Benedict softened his tone while maintaining his firmness. “I know that,” he assured me. “But...” he gestured around the room with his eyes.... “she doesn’t know it, and he doesn’t know it, and he doesn’t know it, and she doesn’t know it. They don’t see me as someone who might be your friend; they just see me as a lazy homeless person who wants their money.”

I knew he was right, and it broke my heart. I sat there sadly, fingering my coffee mug with a strange sense of shame, watching my friend fight to maintain the dignity that I never had to earn.

After a few moments of silence, Benedict tried to lift the mood. “One day, I’ll have a job. Soon. I promise. And in that day, we’ll sit and have coffee together. Okay?”

***

Any regulars on my blog have heard me talk about Benedict before, how the slow, up-hill battle of getting off the streets has been both heart-wrenching and hopeful in a time when change is a buzz-word that cynics like me may doubt. He has not been homeless for the past three years, but, with the economy the way it is and his 50-year-old body less capable of manual labor than it has been and his police record unjustly tainted with a felony, he is unemployed again for now.

I got a call from him last night.

“Guess what?” he asked enthusiastically. “I just got a nicotine patch! I’m ready to try to quit smoking.”
“That’s great!” I gushed, my spirit lifting to hear his joy.

“I want to ask you to pray for me,” he urged as his tone got more serious. “This is very important to me. Can you ask your family and friends to pray for me too?”
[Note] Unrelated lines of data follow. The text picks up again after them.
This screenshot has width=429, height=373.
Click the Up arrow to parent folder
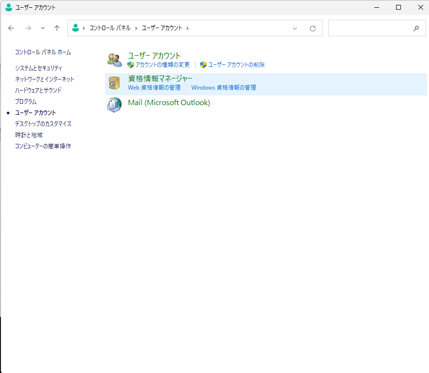[57, 28]
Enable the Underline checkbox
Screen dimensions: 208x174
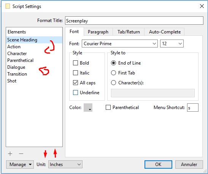tap(75, 92)
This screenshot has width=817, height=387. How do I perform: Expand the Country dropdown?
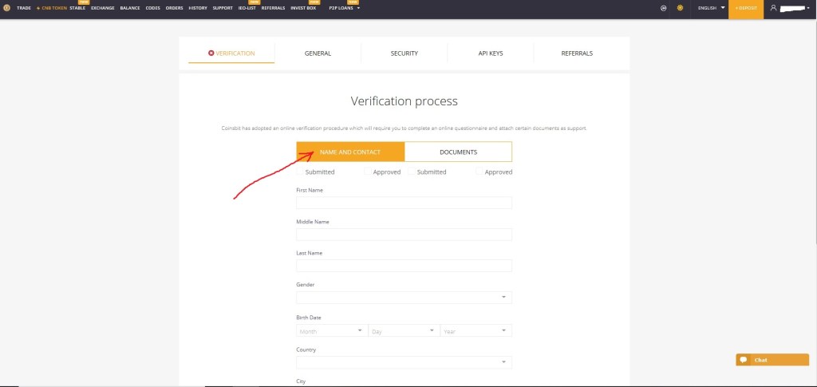pos(404,362)
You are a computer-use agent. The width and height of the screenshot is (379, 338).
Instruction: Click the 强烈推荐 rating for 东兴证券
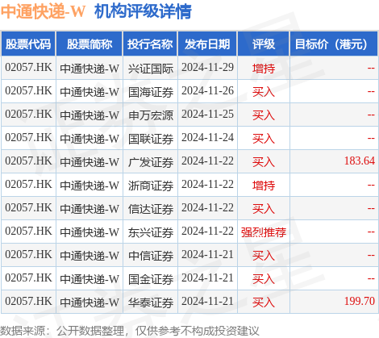(264, 232)
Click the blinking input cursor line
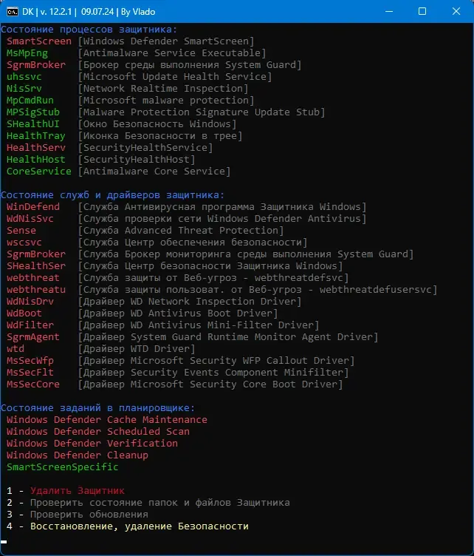The width and height of the screenshot is (474, 556). point(4,543)

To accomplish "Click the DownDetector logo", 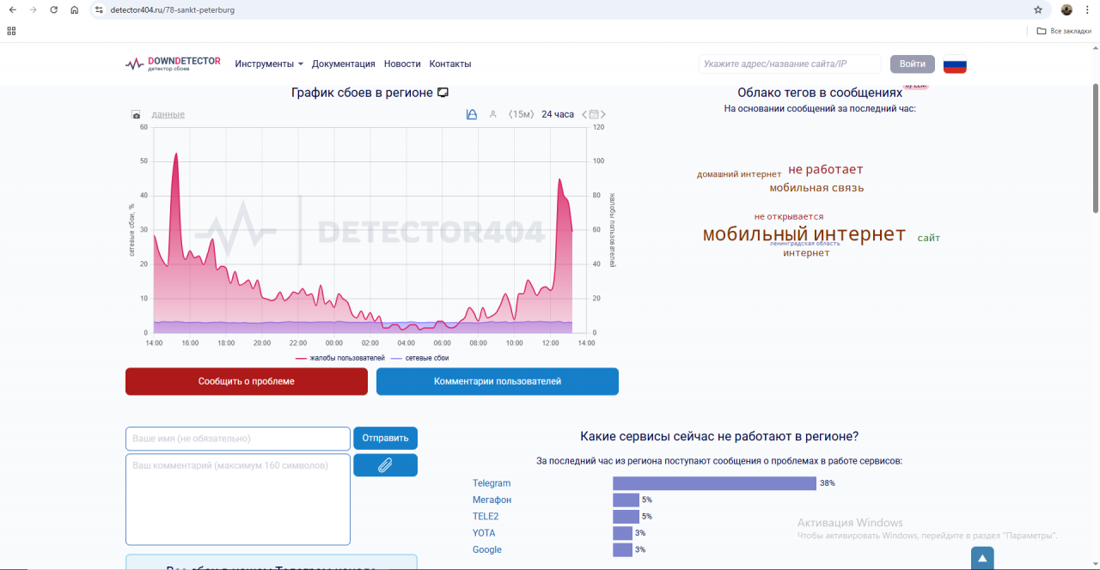I will [x=173, y=64].
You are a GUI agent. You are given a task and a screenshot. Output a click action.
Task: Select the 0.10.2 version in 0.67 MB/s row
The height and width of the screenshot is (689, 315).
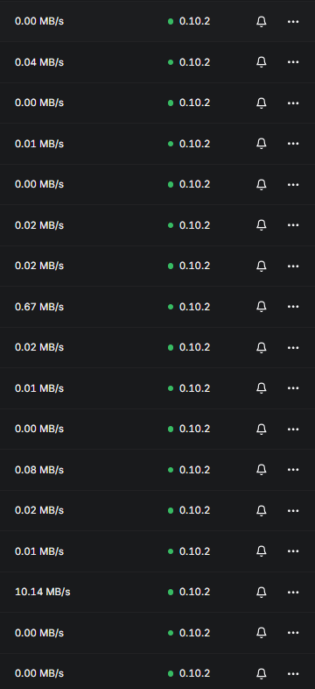(x=195, y=307)
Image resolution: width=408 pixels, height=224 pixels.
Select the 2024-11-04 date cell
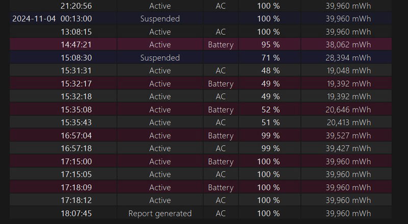point(34,19)
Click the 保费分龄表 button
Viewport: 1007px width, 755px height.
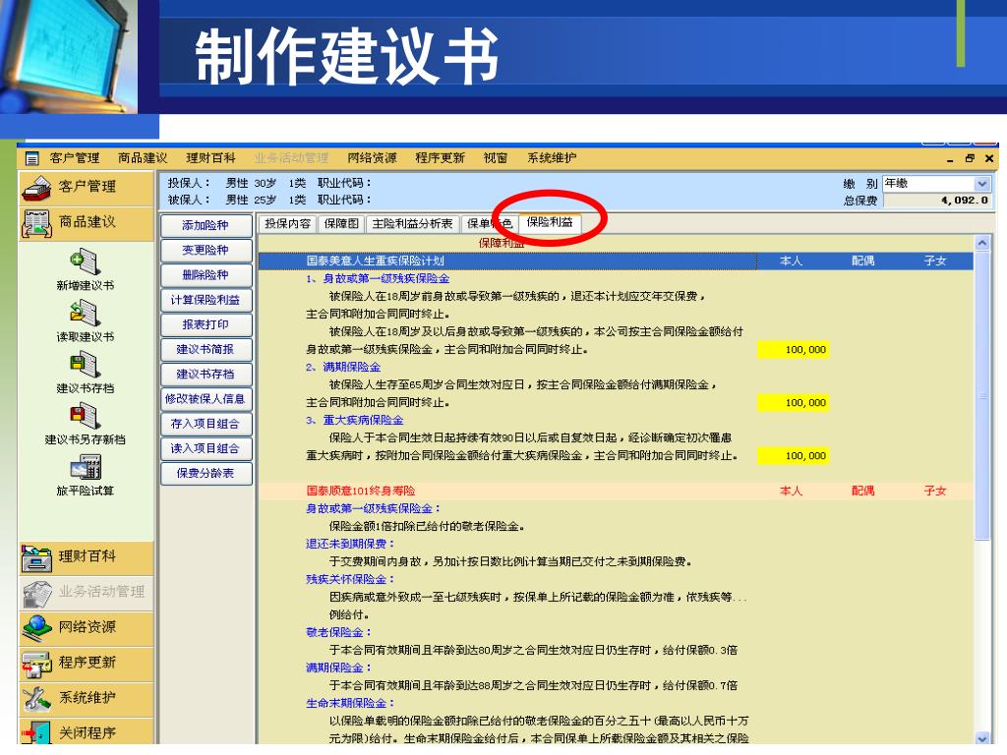pyautogui.click(x=206, y=474)
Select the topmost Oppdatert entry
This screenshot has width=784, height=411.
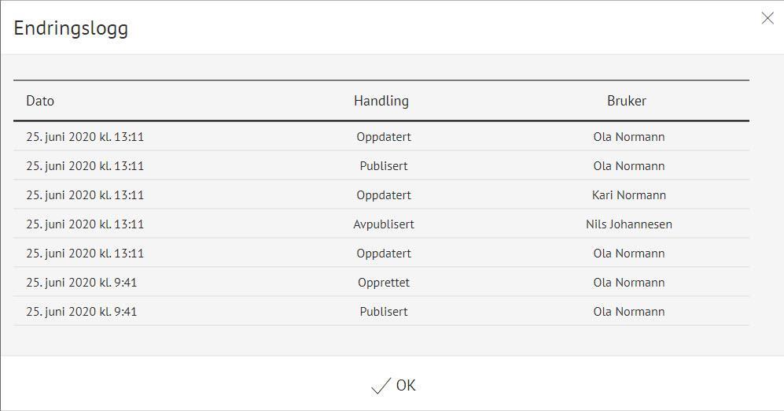(384, 137)
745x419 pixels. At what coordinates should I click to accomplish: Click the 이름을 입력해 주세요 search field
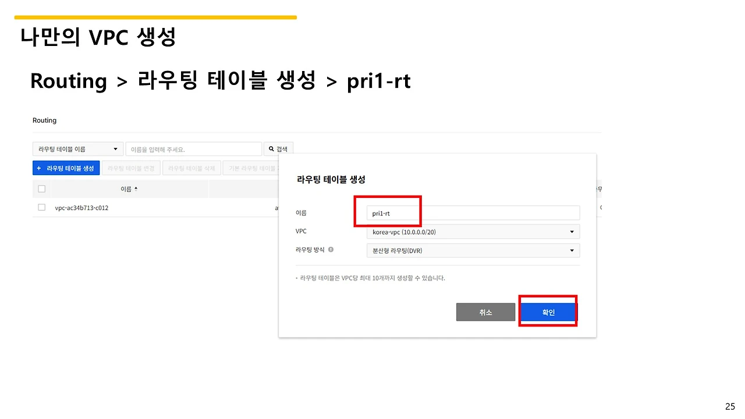194,148
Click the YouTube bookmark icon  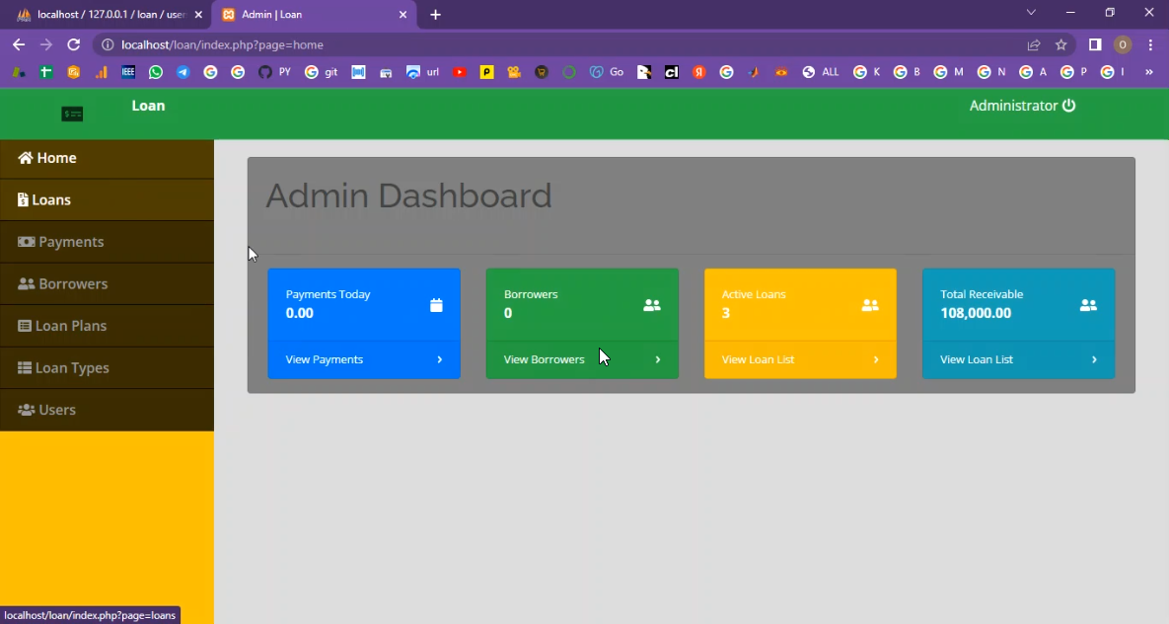tap(459, 72)
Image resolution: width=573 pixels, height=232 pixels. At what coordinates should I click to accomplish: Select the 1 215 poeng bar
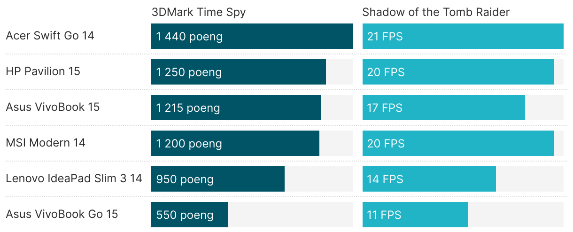tap(236, 108)

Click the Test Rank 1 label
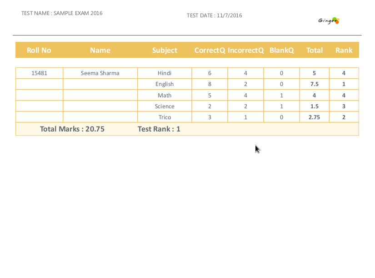(x=158, y=129)
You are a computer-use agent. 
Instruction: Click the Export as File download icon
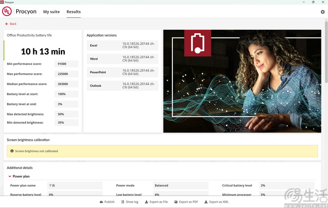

I was struck as I hung up the phone that he doesn’t ask me to pray for him very often, though I frequently promise it anyway. He hasn’t asked me to pray that he’ll find another job. He hasn’t asked me to pray for the agonizing process of running through the bureaucratic obstacle course necessary even to learn how much he owes the government from old traffic fines and child-support from two different states that are accruing interest in the mean time. I pray for him regularly for these kinds of things, but he doesn’t ask for those prayers.

He asks for prayer for freedom from nicotine. He can only take one hurdle at a time, I suppose; freedom from debt or from unemployment dependency will come in time. But for now, he asks my prayers as he tries to quit smoking. I think it touches his dignity somehow. For a man who has spent years being looked at as crack-addicted street litter, the need for freedom from a mild drug is more immediate than freedom from debt, the same way that the need to sit in my coffee shop as a friend and not a beggar had been more important than the need for food in his belly.

And he asks the prayers of my friends. And so I’m asking you to pray for him. Benedict is not his real name, but I’m sure God will figure it out.